Want to reduce downtime? Are you sure?

Guillermo Ojeda's photo
Guillermo Ojeda
·Jul 30, 2022·

9 min read

Software systems can either work, or not work. When they work users are happy, we make money and everything is great. When they're not working, though, we miss a chance to make money and users get angry (rightfully so), which leaves us feeling down. That's why we call downtime the time when the system is not working (it's a joke).

System works = Good. System not works = Bad.

So, we just make the system work all the time and we make more money, right? More good and less bad! Well, yeah, possibly, kind of, but you should know how expensive that is.

We're going to talk about making a system work more often and not work less often, how to achieve that and how much can it cost (spoiler: it's not linear, it becomes A LOT). In more technical terms, we're going to talk about availability, downtime, how to architect a system for higher availability and the associated costs.

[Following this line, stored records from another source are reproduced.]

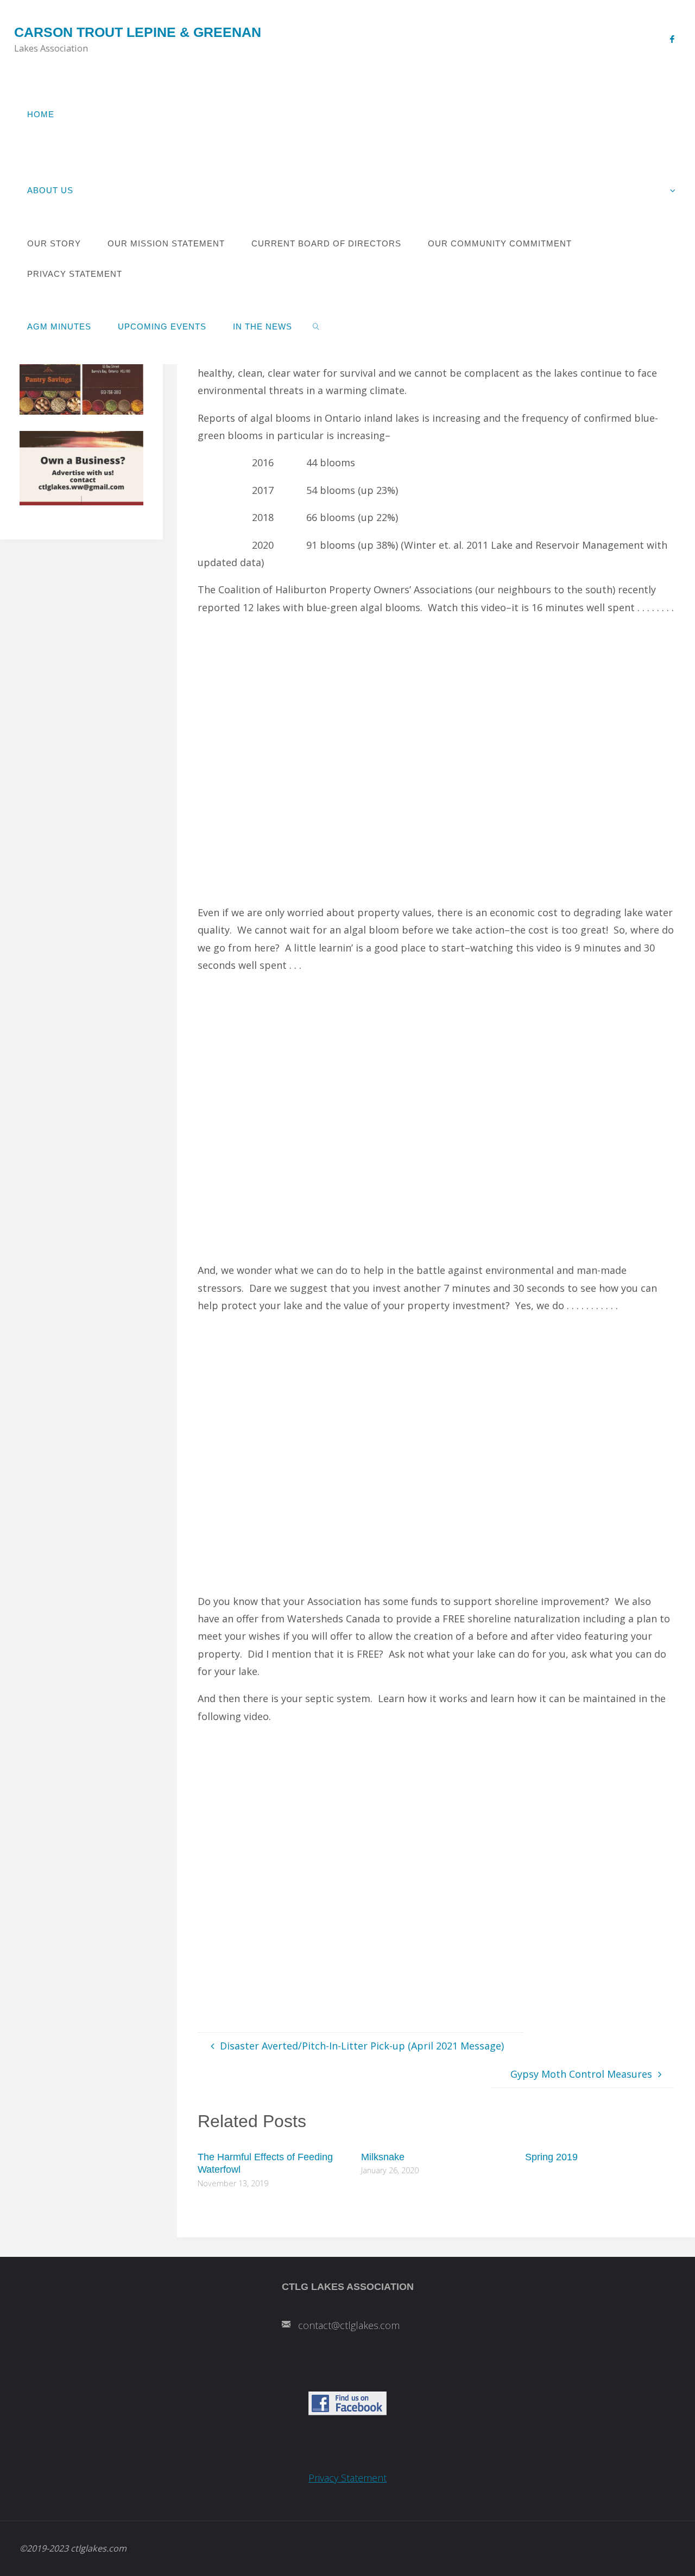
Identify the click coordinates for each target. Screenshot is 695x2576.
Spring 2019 (551, 2157)
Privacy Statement (347, 2477)
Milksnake (383, 2157)
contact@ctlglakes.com (349, 2325)
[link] (316, 326)
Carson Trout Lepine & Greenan (137, 32)
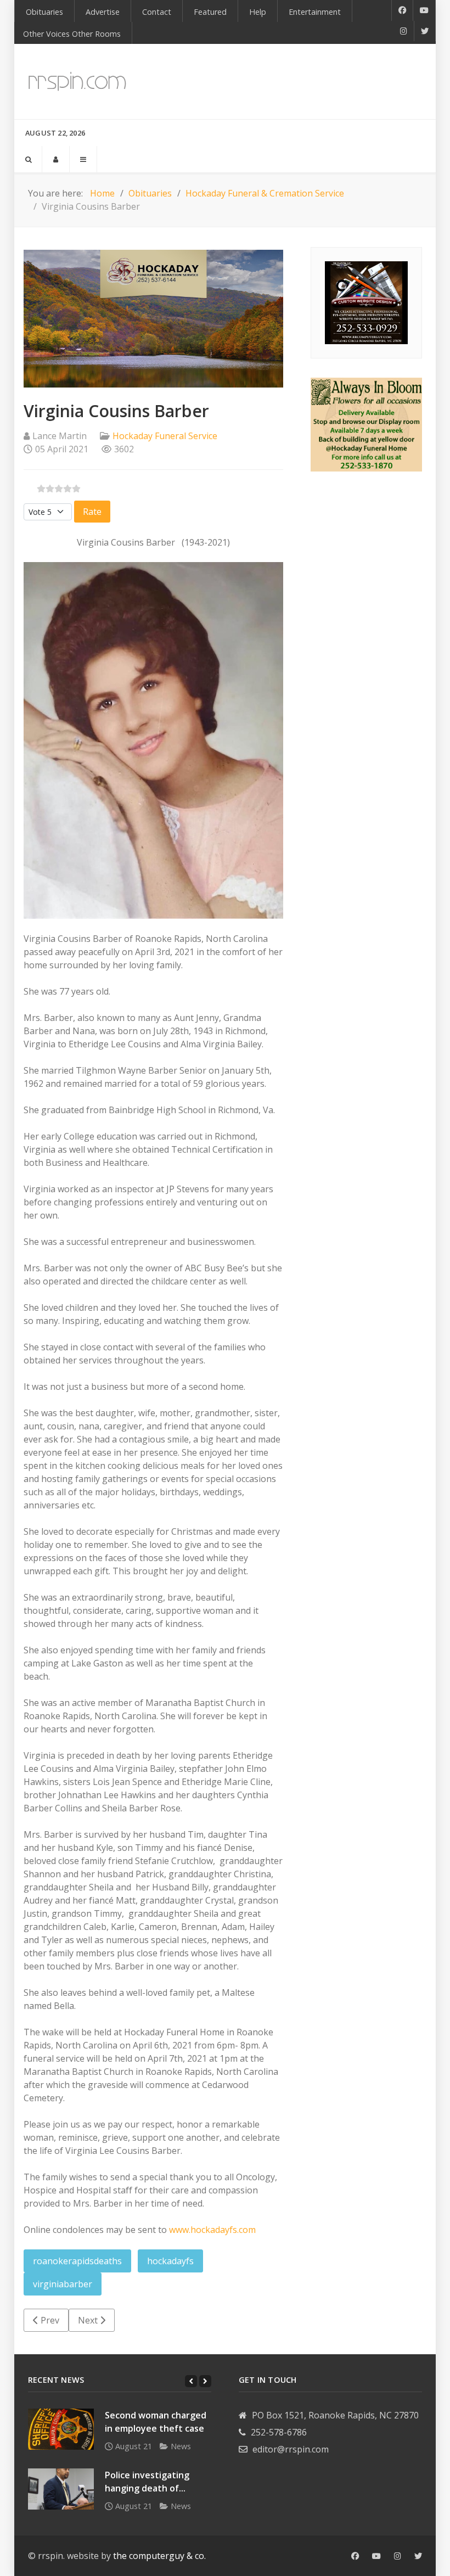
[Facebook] (402, 10)
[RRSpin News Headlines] (77, 81)
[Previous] (191, 2381)
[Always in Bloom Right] (366, 424)
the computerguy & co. (159, 2556)
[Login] (56, 159)
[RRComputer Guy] (366, 302)
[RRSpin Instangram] (403, 31)
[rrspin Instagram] (398, 2556)
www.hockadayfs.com (211, 2230)
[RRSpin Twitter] (425, 31)
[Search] (28, 159)
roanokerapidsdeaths (77, 2261)
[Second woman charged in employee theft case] (61, 2429)
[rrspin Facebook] (355, 2556)
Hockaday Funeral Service (165, 436)
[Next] (205, 2381)
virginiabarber (62, 2284)
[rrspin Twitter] (418, 2556)
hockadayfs (170, 2261)
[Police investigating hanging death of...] (61, 2489)
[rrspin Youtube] (376, 2556)
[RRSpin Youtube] (424, 10)
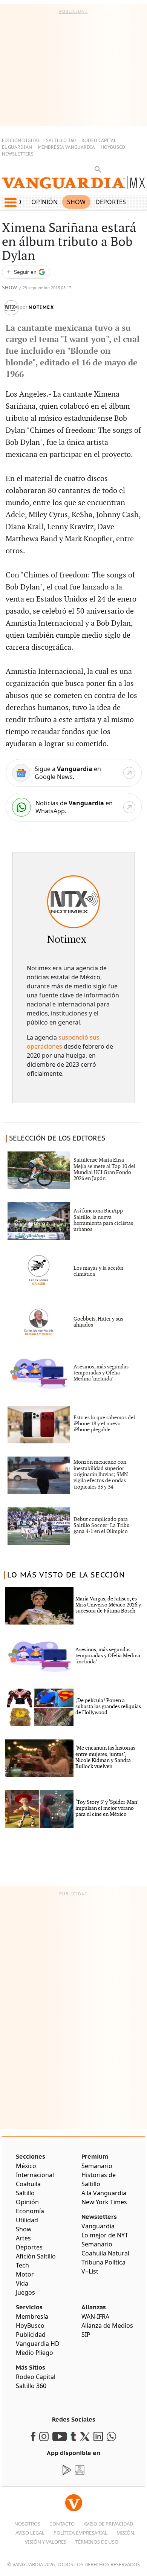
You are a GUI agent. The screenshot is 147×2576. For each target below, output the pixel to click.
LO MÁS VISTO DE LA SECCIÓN (66, 1575)
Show (76, 202)
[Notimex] (73, 901)
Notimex (41, 307)
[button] (10, 202)
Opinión (44, 202)
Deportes (110, 202)
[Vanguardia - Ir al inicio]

What does availability mean?

Let's go with a few technical terms first. We call availability the percentage of time that a system is working. By the way, working means it can serve user requests. We measure availability in nines (9s), where two nines (2 9s) means the system is working 99% of the time. If the system is working 99% of the time, it's not working 1% of the time.

Actually there are more states than working and not working. For example, the system could be presenting old data when it can't fetch the latest, or it could be working for only some users, or with an increased latency. These are not necessarily bad things, they're actually strategies to deal with parts of a system being down. However, to keep this discussion simple, we're just going to consider the two states of up (everything is working) and down (nothing is working).

This feels like a good spot to warn you that this discussion requires a bit of math. For now we'll go with some numbers so you get a feeling of how much actual downtime we're talking about, but we'll be multiplying some probabilities later.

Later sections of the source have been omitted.